§ GIVEN PASSAGE
──────────────────────────────

WELL SAID! Great analysis - Concise and to the point.
Here is another way of looking at the problem:
"Fanaticism consists in redoubling your efforts when you have forgotten your aim"
-- George Santayana:
I was going to type exactly that. What a culture we find ourselves in.
From your link: “Knowing what you know about the South, does this story surprise you?” Sounds like race baiting to me. Did this young woman have home tutoring fromt he school system while she was pregnant? Did the school discourage the AP clases to students who did not have the grades in prelim classes which indicate AP direction for future classes? There is more to this story than we have yet seen, but the stealth racism of the link you offered doesn’t help clarify the situation.
Just to be contrary, can you state for certain that Kimberly didn’t avoid certain difficult classes to protect her GPA, whereas the other co-valedictorian took that class - such as college calculus (a real occurrence in my high school, oh so many years ago?)?
Our valedictorian didn’t take any college-placement courses.
Including the clause about NOT penalizing a student for taking a heavier course load? The rules were ambiguous. She doesn't deserve 75 cents.
“...particularly when you do so to the disadvantage of an African American teen mother.”
####
Explain.
OF COURSE we’re assuming the facts are complete and correct.

──────────────────────────────

§ PROBLEM STATEMENT
Repeat word for word the part of the comment thread starting at "Just to be contrary, can" and ending at "complete and correct.". Rely only on the comment thread above.

──────────────────────────────

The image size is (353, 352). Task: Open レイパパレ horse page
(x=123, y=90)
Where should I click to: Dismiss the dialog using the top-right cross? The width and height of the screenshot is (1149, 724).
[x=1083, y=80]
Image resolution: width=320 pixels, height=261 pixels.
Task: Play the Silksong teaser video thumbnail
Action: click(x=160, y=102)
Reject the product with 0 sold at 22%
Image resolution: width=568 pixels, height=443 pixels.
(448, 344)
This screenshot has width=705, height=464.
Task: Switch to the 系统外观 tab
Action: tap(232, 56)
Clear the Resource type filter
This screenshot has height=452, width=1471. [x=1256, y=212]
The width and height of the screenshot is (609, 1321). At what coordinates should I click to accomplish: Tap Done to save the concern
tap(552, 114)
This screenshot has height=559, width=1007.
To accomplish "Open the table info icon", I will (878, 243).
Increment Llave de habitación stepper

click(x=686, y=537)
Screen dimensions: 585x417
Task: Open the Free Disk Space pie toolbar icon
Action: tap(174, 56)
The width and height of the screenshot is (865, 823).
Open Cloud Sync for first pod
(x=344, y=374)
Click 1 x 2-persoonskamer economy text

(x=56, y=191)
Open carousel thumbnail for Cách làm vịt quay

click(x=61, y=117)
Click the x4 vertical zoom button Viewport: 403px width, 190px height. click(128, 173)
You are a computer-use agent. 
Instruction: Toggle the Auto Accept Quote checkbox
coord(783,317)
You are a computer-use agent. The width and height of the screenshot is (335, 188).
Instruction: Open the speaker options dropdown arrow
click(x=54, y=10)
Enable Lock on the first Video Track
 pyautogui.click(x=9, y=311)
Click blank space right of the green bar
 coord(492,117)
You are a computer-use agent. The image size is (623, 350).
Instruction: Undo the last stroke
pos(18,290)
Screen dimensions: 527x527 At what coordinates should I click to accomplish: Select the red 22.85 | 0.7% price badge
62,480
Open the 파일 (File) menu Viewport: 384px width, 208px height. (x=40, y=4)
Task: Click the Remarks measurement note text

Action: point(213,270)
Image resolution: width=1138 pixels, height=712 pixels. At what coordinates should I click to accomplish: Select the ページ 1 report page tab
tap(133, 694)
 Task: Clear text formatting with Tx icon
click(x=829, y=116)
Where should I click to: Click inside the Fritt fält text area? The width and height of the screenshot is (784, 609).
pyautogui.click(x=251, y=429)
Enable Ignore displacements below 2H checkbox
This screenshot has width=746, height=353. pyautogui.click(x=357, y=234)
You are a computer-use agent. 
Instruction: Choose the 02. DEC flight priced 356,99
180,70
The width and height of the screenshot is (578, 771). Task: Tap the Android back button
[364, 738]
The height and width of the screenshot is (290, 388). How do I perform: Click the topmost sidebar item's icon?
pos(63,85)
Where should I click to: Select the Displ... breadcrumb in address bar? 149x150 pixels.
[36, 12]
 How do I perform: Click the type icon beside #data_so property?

──────────────────────────────

§ TASK RESULT
Just to be contrary, can you state for certain that Kimberly didn’t avoid certain difficult classes to protect her GPA, whereas the other co-valedictorian took that class - such as college calculus (a real occurrence in my high school, oh so many years ago?)?
Our valedictorian didn’t take any college-placement courses.
Including the clause about NOT penalizing a student for taking a heavier course load? The rules were ambiguous. She doesn't deserve 75 cents.
“...particularly when you do so to the disadvantage of an African American teen mother.”
####
Explain.
OF COURSE we’re assuming the facts are complete and correct.